As a general rule, we will use the property description that the Valuation Officer gives your property when it is valued as a guide to whether the property should be exempt. However, this is not binding on us and there may be cases where we grant or refuse exemptions and don’t take the description into account.
Vacant industrial properties will be exempt from an empty rate charge for up to six months from the date they became empty. At the end of the 6 month period, empty rates become payable at the full rate for the property.
Small rateable value exemption
Unoccupied properties below a certain rateable value will not pay empty rates.

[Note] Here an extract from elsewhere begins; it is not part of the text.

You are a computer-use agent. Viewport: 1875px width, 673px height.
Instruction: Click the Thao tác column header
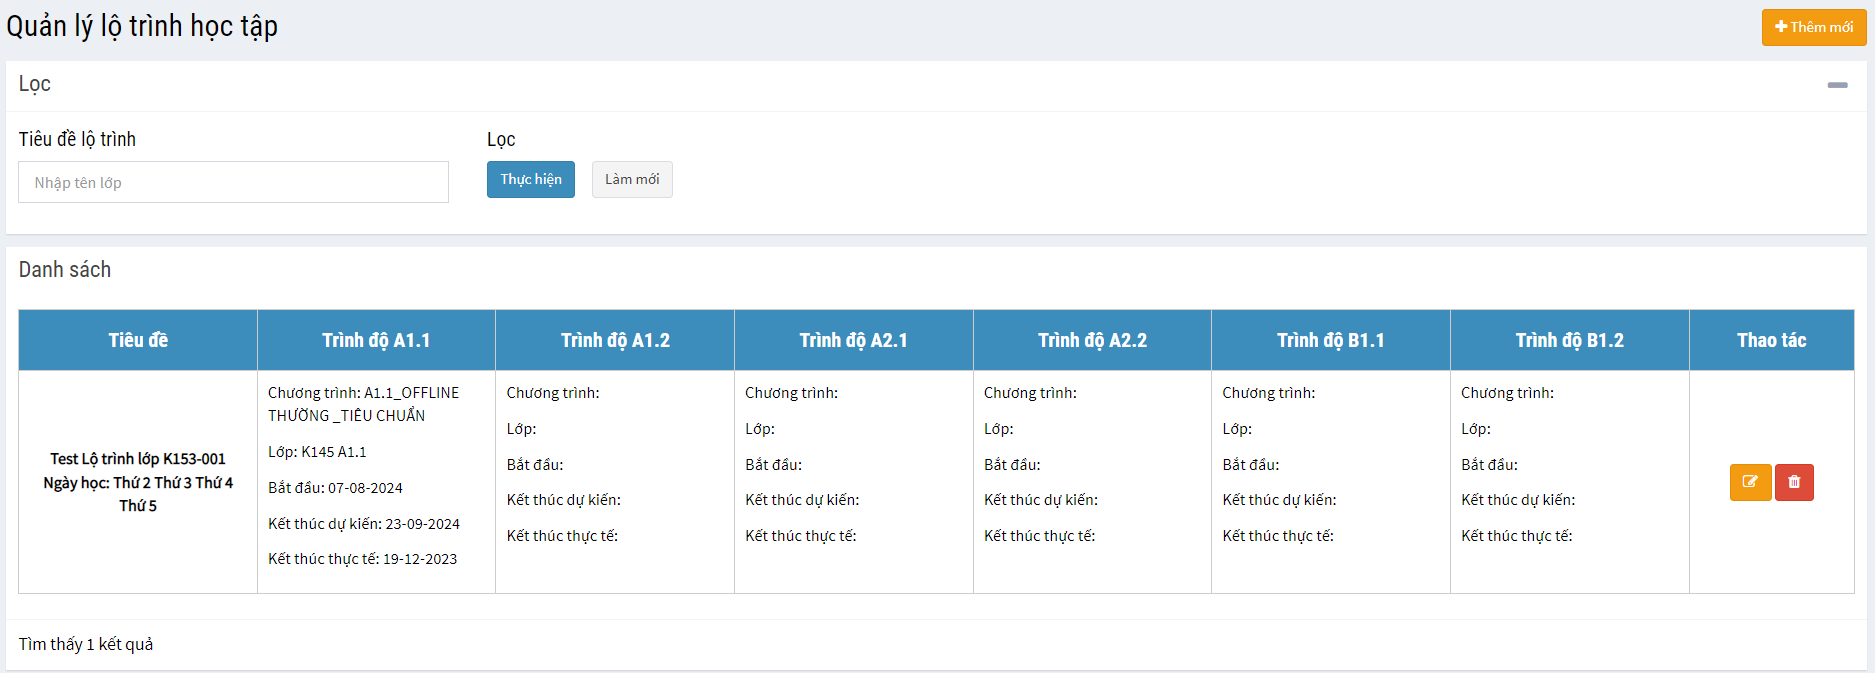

Depending on which Rating List we are billing you on, the level of rateable value differs:
|Rating List||Period exemption is in force||Minimum rateable value|
|2010||1 April 2011 to 31 March 2015||£2,600|
|2010||1 April 2010 to 31 March 2011||£18,000|
|2005||1 April 2009 to 31 March 2010||£15,000|
|2005||1 April 2005 to 31 March 2009||£2,200|
|2000||1 April 2000 to 31 March 2005||£1,900|
|1995||1 April 1995 to 31 March 2000||£1,500|
|1990||1 April 1990 to 31 March 1995||£1,000|
If you think your property should be exempt, please contact us.
Vacant due to Crown action
Property kept vacant due to action by the crown or ourselves. This would generally cover instances such as a compulsory purchase scheme.
Listed building or ancient monuments
Buildings which are listed are protected by law. All unoccupied listed buildings are exempt from Business Rates. Ancient and historical monuments are also exempt.
Deceased persons estate
Personal representatives of a deceased person. If an empty property is owned by a deceased person’s estate, then it is exempt.
If you think your property should be exempt, please contact us.
Business rates complaints
As a first step we would ask you to discuss your complaint with a member of our Business Rates team. You can contact us by telephone on 0114 273 4318. If you remain dissatisfied you should contact the Complaints Officer either by email or in writing. The officer will normally send you a full written response within 28 days of receiving your complaint.
If you are unhappy with response you receive from the Complaints Officer, you can write to:
Revenues & Benefits Client Team, Level 8, Moorfoot , Sheffield S1 4PL
You should normally expect to receive a full written response within 28 days of your complaint being received.
As a final step you can take your complaint to the Local Government Ombudsman (LGO) The LGO is an independent body who investigates complaints about councils. You can complain to the LGO at any time, however they will usually only consider your complaint after it has been looked at under our complaints procedure.